Early summer mornings and the field poppies are blazing. Open and already reverberating with bumblebees as the sun spills over the hill behind us. They are the epitome of these long days and with growth reaching towards the summer equinox, you suddenly find they have elbowed their way in. By afternoon, the flowers that opened that morning will have done their work and shed their petals so that we see past them where they held our attention earlier and prevented us looking anywhere but into them. Next week, as if in response to the light once again tilting in the other direction, the plants will splay, their foliage yellowing as energy goes into making seed in the second half of summer.
The field poppies (Papaver rhoeas) arrived here when we disturbed the ground.
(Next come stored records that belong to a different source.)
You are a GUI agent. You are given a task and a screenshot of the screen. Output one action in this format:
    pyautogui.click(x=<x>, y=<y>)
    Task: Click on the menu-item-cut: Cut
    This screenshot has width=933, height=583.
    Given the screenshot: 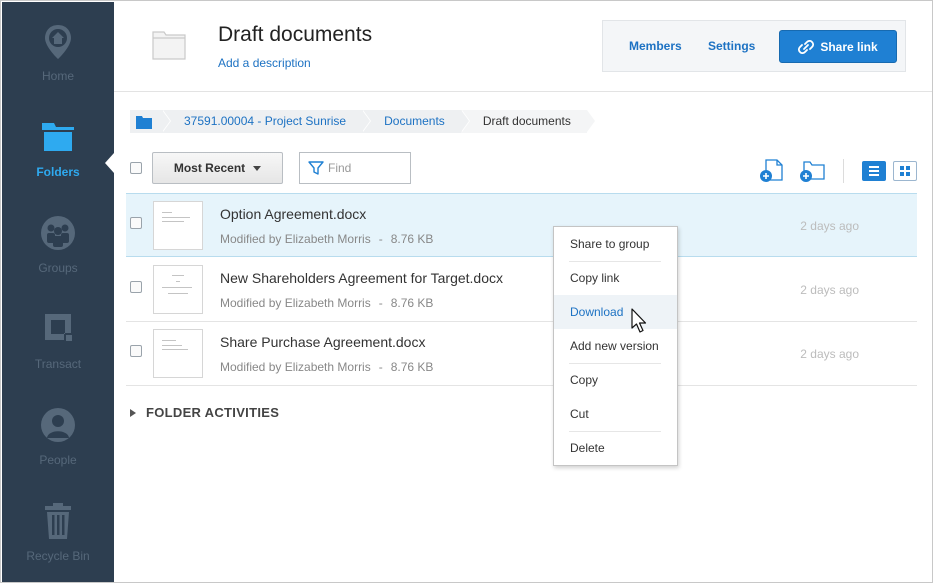 What is the action you would take?
    pyautogui.click(x=616, y=414)
    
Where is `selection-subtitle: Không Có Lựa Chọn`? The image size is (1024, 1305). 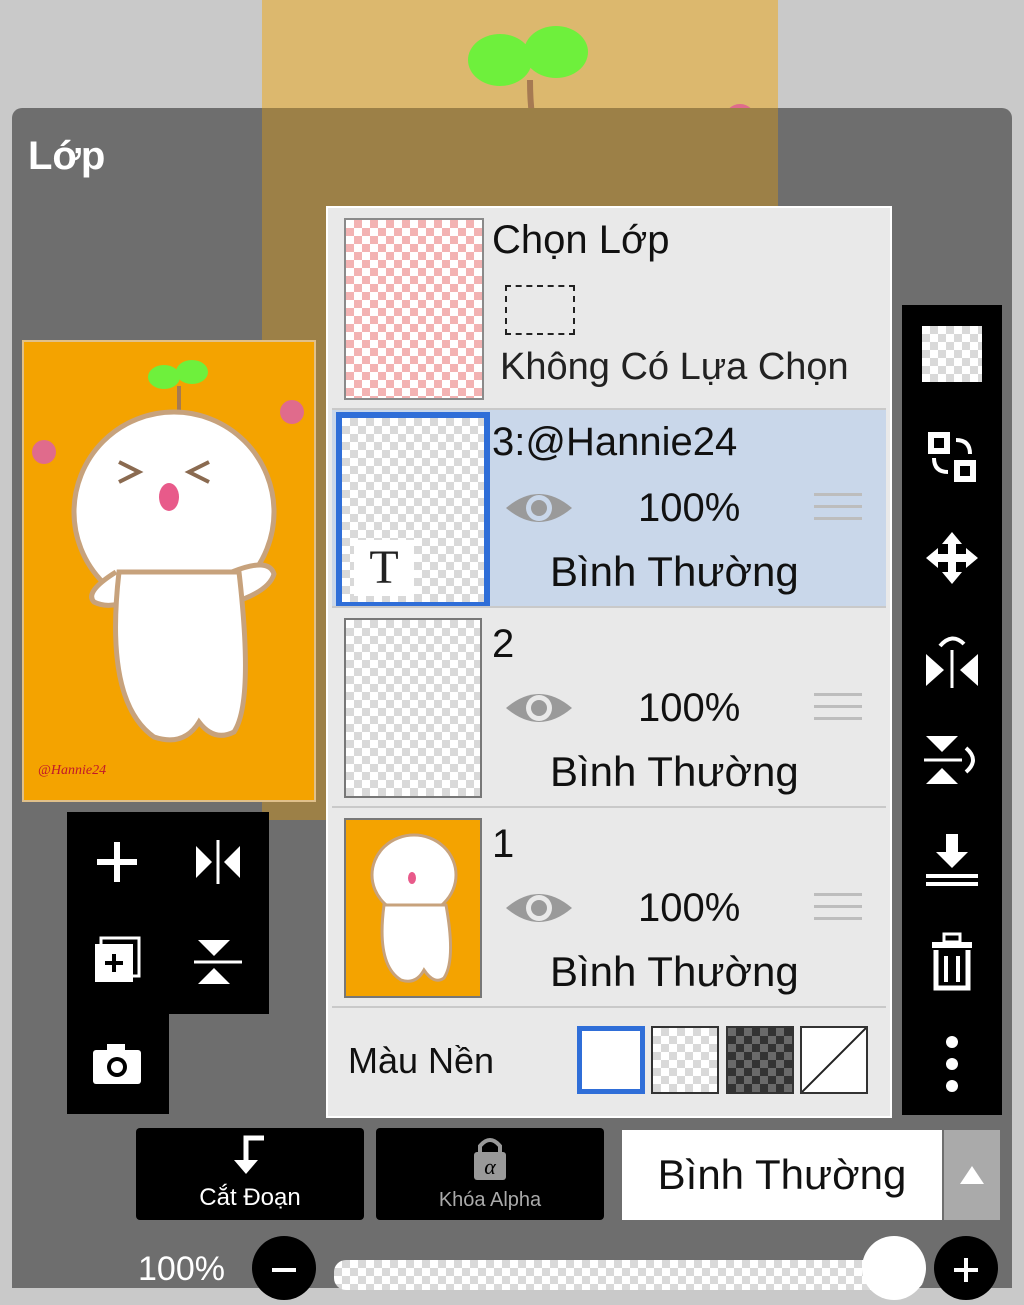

Seed that had sat happily dormant, but marked a time when the ground here was cultivated as market gardens and predated these pastures. Their reincarnation at Hillside is something we celebrate in the cultivation of the garden, for with the garden comes the opportunity of change, both the ephemeral and the more permanent. Pastures turned and ground exposed to give them what they need. Pioneer territory, light and, for a couple of years, the upper hand an annual needs in the perennial mix.
This is why they line the paths to the vegetable garden and take the open space between the lavender beds and the paths. What you might think of as impoverished ground, an in-between place, but given the opportunity they would run into open ground in the beds and jump willingly into the fertile vegetable beds. I am strict however, for they look harmless in the spring, but grow at a pace in this rush to solstice. A pace that will see them smother a lavender or something special you are nurturing for a longer-term association whilst your back is turned and busy elsewhere with spring.
Over the years we have sown selections of the wild field poppy; ‘Shirley’ poppies in the Pictorial Meadows mixes and the beautiful greys, mauves and dirty pinks that Cedric Morris selected into a strain he named ‘Mother of Pearl’. These have crossed and recrossed with themselves and the natives and now the variety of poppies is breathtaking: singles, semi-doubles and doubles come with black markings, white markings, black anthers, yellow anthers, picotee edges, and veining in every shade from scarlet and crimson, through cerise, soft orange, bright pink, shell pink, coral, white and almost grey.
I cut down the more mundane reds before they can seed, but I mark the ‘specials’, which are allowed to seed and then pulled and put onto the compost heap before they let the side down and start to make the second half of summer scruffier than it needs to be. Where their seed rests, because we never have the time to keep the heap hot by regularly turning, the poppies then find their way into the borders in the mulch. Some germinate in the autumn to steal a march on spring, as the seedlings are winter hardy, but a second crop can come in the spring if the seed is cast whilst it’s still reliably damp in March and April. Between autumn and spring germinations, we are able to keep their energy going on both sides of the longest day of the year.
I have to watch the main garden where they have luxury living, for they can get a hold between slower growing perennials, but where I know the persicaria can cope with a little company I leave a small number. Never as many as you think you can get away with in early spring when the tiny seedlings look harmless, so I leave just one where you think you could leave ten. Because where you leave one, there will be many more that you haven’t seen that will surprise you. And this is part of their joy. The ephemeral blaze, the cooling flutter of papery petals and the making of a June garden.